===== Material supplied =====

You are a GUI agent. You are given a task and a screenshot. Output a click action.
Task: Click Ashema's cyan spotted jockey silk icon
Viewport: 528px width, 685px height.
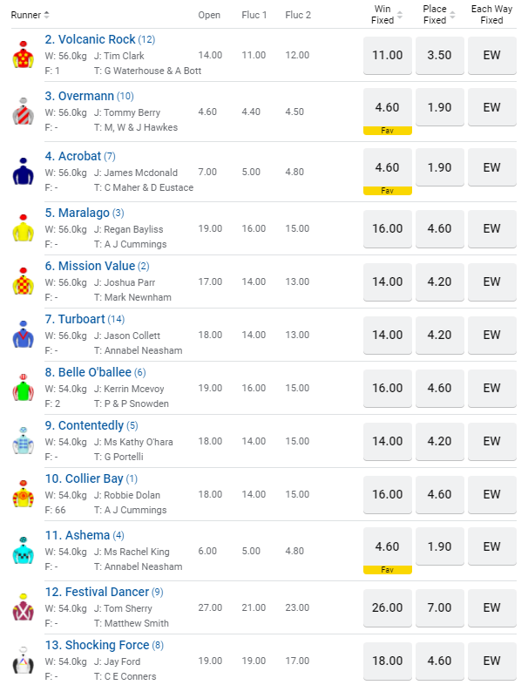click(x=22, y=551)
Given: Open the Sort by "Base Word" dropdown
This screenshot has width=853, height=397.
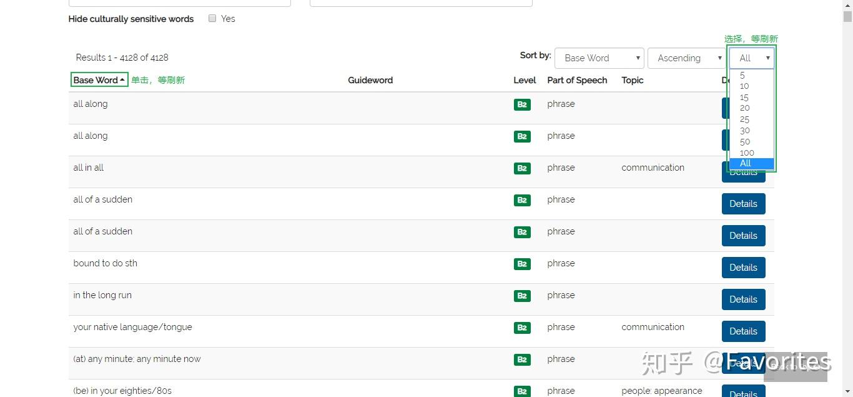Looking at the screenshot, I should (x=599, y=58).
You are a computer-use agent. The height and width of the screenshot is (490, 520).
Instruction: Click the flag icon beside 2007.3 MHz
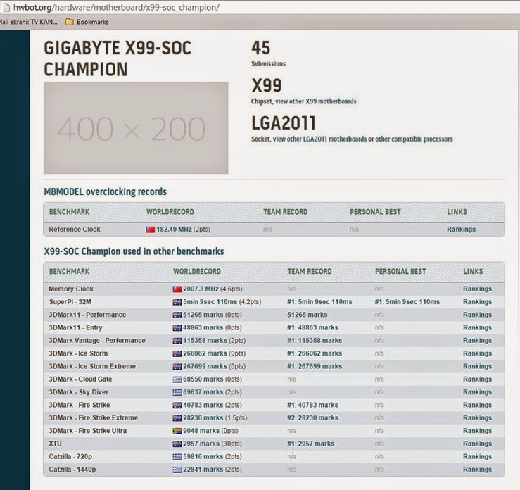click(177, 289)
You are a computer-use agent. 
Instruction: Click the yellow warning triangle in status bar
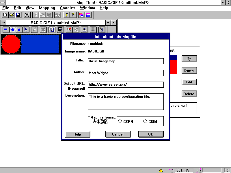click(x=161, y=170)
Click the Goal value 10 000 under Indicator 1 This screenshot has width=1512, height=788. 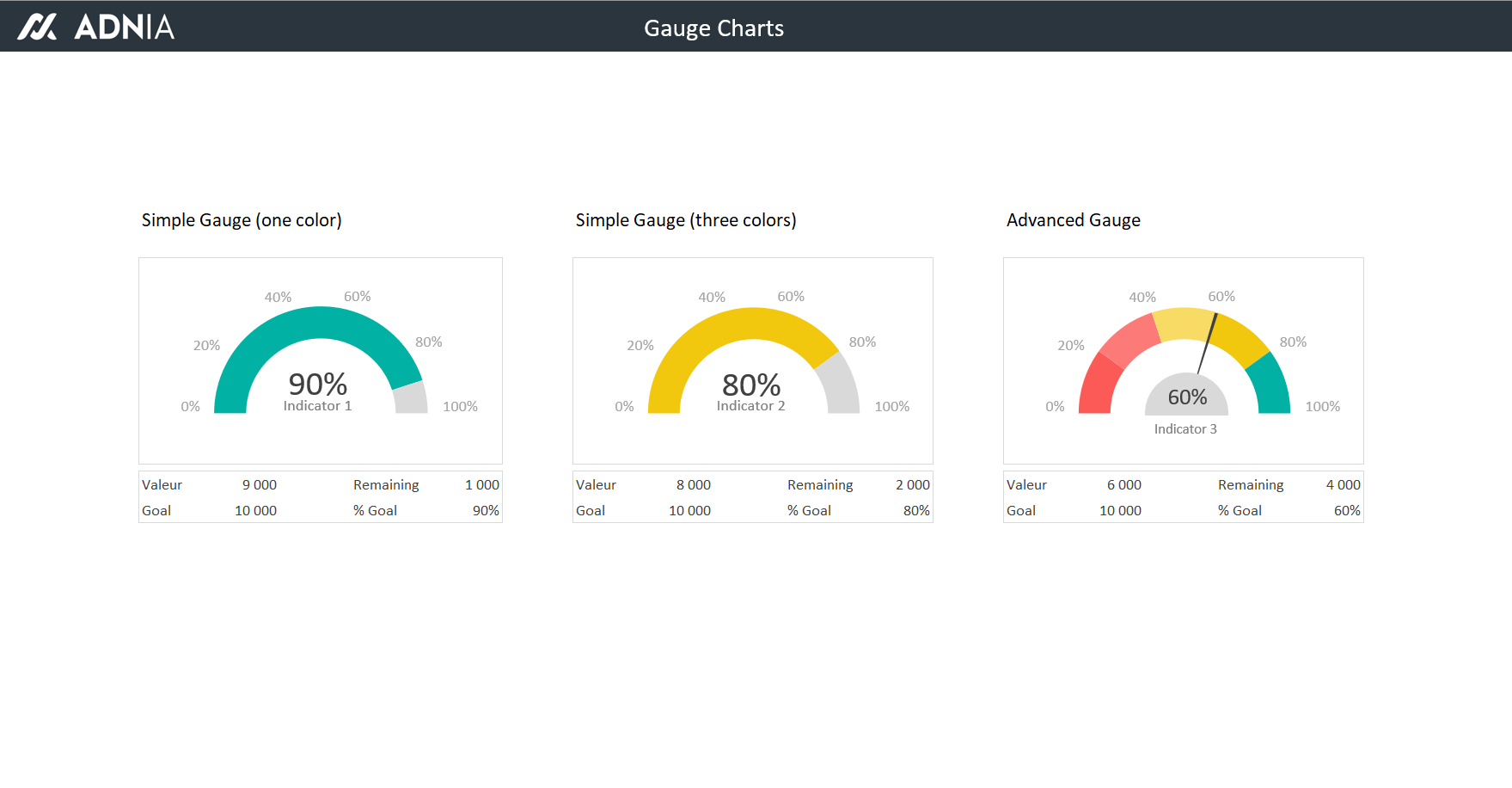[x=255, y=511]
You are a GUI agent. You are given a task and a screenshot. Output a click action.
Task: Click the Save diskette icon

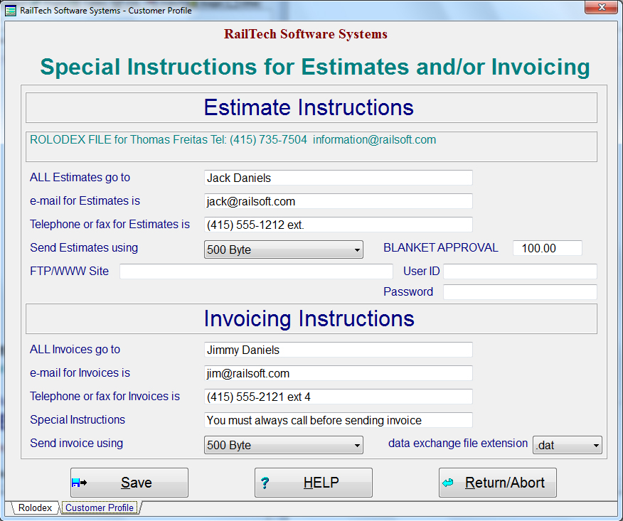82,482
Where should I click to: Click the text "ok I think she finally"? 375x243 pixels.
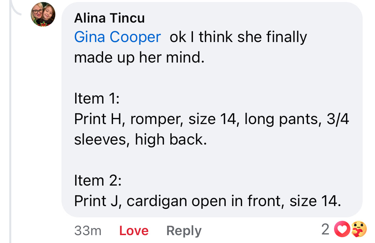pos(238,37)
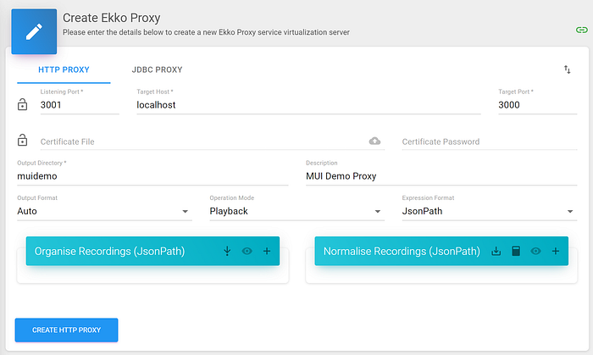Image resolution: width=593 pixels, height=355 pixels.
Task: Switch to the JDBC PROXY tab
Action: pyautogui.click(x=157, y=70)
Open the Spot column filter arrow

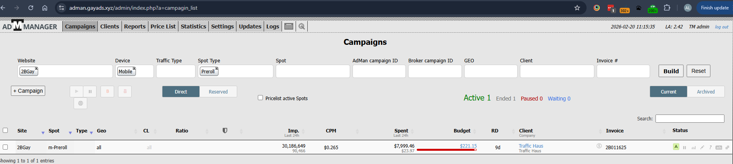70,133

=====

### [Try it]
How many of the lines above contain "agent"? Give the number by itself.

### [Solution to this task]
4